Source information |
.....
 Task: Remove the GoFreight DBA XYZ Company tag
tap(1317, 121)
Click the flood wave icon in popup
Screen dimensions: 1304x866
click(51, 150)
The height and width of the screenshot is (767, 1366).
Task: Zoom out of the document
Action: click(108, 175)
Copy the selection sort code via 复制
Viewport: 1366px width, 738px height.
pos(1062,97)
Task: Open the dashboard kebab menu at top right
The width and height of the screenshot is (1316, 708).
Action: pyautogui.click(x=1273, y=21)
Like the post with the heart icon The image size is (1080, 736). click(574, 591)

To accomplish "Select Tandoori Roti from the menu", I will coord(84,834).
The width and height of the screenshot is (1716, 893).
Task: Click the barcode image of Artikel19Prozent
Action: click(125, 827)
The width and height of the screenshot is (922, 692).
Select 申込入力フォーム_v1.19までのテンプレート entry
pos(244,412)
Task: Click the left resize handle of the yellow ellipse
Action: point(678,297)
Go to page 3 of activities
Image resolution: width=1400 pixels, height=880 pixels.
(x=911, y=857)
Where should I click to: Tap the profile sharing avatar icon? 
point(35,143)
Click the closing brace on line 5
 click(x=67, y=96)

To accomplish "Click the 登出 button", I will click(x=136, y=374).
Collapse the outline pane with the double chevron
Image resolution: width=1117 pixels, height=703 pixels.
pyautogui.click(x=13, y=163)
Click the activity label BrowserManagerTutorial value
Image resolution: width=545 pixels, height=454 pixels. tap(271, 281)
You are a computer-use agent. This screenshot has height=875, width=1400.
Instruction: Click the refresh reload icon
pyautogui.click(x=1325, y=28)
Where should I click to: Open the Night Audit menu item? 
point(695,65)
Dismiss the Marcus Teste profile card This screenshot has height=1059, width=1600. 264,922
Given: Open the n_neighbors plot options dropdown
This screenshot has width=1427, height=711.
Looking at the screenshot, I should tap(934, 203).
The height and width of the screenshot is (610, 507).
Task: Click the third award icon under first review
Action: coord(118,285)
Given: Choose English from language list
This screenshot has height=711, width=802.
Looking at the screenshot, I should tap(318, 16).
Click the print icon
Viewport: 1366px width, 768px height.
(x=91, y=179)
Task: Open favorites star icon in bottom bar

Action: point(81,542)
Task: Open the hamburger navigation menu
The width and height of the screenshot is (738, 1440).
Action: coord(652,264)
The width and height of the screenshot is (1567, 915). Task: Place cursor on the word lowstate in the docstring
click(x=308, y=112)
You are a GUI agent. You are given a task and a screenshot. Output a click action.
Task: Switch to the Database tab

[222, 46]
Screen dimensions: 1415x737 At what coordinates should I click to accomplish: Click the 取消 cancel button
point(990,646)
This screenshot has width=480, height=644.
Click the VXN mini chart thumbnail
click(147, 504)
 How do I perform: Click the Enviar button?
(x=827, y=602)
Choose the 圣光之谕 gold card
.....
Work instructions | Reproduce verbatim the range of lines that opens the records and closes with the line containing "Collapse the outline". Omit everything after it.

Result |
 Task: Remove the GoFreight DBA XYZ Company tag
tap(1317, 121)
Click the flood wave icon in popup
Screen dimensions: 1304x866
click(51, 150)
The height and width of the screenshot is (767, 1366).
Task: Zoom out of the document
Action: click(108, 175)
Copy the selection sort code via 复制
Viewport: 1366px width, 738px height.
pos(1062,97)
Task: Open the dashboard kebab menu at top right
The width and height of the screenshot is (1316, 708).
Action: pyautogui.click(x=1273, y=21)
Like the post with the heart icon The image size is (1080, 736). click(574, 591)

To accomplish "Select Tandoori Roti from the menu", I will coord(84,834).
The width and height of the screenshot is (1716, 893).
Task: Click the barcode image of Artikel19Prozent
Action: click(125, 827)
The width and height of the screenshot is (922, 692).
Select 申込入力フォーム_v1.19までのテンプレート entry
pos(244,412)
Task: Click the left resize handle of the yellow ellipse
Action: point(678,297)
Go to page 3 of activities
Image resolution: width=1400 pixels, height=880 pixels.
(x=911, y=857)
Where should I click to: Tap the profile sharing avatar icon? 
point(35,143)
Click the closing brace on line 5
 click(x=67, y=96)

To accomplish "Click the 登出 button", I will click(x=136, y=374).
Collapse the outline pane with the double chevron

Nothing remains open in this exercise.